Problem to solve
Locate each line in the listing below that contains the string "value", and copy those lines unchanged.

__________________________________________________

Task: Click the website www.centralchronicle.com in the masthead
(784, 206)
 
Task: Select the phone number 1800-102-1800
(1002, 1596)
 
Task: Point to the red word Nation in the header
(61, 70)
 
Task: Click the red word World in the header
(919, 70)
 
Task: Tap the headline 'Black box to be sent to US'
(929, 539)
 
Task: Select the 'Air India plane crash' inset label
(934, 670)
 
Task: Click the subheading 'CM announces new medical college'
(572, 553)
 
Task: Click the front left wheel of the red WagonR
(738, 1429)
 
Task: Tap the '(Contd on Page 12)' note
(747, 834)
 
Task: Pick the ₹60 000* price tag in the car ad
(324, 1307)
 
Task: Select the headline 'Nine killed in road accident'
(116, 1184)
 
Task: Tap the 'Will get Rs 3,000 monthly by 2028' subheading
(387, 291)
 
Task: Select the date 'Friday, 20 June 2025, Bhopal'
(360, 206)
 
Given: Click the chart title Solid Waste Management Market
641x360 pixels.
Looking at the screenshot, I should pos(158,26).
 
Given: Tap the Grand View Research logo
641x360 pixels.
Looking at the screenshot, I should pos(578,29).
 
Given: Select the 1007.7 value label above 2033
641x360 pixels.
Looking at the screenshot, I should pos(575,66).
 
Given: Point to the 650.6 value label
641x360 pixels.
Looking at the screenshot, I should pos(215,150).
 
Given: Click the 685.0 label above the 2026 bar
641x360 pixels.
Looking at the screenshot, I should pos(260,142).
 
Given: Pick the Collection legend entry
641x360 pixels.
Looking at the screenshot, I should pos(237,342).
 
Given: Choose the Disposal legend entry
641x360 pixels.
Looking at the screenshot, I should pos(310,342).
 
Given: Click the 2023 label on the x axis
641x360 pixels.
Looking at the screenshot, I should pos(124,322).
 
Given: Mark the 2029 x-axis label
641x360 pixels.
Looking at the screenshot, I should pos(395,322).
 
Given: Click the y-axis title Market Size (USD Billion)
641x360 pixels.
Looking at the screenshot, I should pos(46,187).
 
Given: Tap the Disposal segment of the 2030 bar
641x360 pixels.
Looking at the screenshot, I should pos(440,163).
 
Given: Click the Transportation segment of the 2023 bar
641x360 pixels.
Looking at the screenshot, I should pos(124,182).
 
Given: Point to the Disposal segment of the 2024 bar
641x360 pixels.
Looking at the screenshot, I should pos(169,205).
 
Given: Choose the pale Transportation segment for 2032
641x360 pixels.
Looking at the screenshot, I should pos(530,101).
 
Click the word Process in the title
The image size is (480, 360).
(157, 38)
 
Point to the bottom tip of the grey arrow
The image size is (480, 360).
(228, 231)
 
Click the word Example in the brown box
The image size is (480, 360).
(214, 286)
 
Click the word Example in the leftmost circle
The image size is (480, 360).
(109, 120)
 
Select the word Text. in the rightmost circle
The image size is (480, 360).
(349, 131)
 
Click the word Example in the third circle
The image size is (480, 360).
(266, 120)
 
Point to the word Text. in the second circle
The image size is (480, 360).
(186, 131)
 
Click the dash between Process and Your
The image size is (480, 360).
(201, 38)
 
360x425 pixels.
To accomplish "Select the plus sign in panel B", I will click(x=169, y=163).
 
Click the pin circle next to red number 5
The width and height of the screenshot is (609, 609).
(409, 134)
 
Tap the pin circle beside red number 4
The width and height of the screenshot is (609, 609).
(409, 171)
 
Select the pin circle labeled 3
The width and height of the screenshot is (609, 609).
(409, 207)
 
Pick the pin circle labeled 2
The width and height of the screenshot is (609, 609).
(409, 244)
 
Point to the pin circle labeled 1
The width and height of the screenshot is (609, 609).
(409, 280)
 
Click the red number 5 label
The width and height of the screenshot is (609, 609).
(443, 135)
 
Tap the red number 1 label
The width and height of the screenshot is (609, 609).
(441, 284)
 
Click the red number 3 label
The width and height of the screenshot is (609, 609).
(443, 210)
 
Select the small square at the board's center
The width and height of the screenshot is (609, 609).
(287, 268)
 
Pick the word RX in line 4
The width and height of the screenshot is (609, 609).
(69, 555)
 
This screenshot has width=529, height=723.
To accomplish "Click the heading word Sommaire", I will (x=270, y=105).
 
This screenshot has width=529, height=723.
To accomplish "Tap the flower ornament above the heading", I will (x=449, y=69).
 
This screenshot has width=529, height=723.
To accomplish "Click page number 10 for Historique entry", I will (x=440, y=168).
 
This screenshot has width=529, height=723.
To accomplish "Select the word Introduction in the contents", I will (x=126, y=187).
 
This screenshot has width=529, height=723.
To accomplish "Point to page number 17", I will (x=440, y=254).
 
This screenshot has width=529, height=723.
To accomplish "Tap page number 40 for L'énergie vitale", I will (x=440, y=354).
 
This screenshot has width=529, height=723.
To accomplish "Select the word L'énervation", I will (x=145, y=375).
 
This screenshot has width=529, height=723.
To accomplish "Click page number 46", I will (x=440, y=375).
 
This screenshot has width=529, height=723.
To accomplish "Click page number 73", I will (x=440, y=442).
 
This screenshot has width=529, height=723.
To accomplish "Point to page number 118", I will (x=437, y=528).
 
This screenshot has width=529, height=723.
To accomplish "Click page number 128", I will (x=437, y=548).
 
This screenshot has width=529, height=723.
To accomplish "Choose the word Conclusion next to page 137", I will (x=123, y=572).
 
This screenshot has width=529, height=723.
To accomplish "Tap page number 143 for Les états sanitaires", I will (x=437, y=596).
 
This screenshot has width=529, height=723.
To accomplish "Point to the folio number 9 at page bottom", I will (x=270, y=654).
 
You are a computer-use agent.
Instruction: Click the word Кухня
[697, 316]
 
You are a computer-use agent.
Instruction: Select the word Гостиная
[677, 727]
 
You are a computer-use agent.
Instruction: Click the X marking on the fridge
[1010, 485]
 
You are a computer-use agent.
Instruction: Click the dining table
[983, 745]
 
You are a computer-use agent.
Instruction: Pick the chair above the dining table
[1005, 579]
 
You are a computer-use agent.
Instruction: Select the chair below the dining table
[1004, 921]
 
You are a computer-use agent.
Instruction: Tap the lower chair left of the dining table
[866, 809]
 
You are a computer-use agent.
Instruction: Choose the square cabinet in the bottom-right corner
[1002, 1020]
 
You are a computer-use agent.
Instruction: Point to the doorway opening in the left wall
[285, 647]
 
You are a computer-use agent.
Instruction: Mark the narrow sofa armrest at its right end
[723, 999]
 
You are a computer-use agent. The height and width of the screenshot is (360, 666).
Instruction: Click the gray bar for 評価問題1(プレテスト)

__________________________________________________

Answer to this task
Given: Select the 1007.7 value label above 2033
Given: Point to the 650.6 value label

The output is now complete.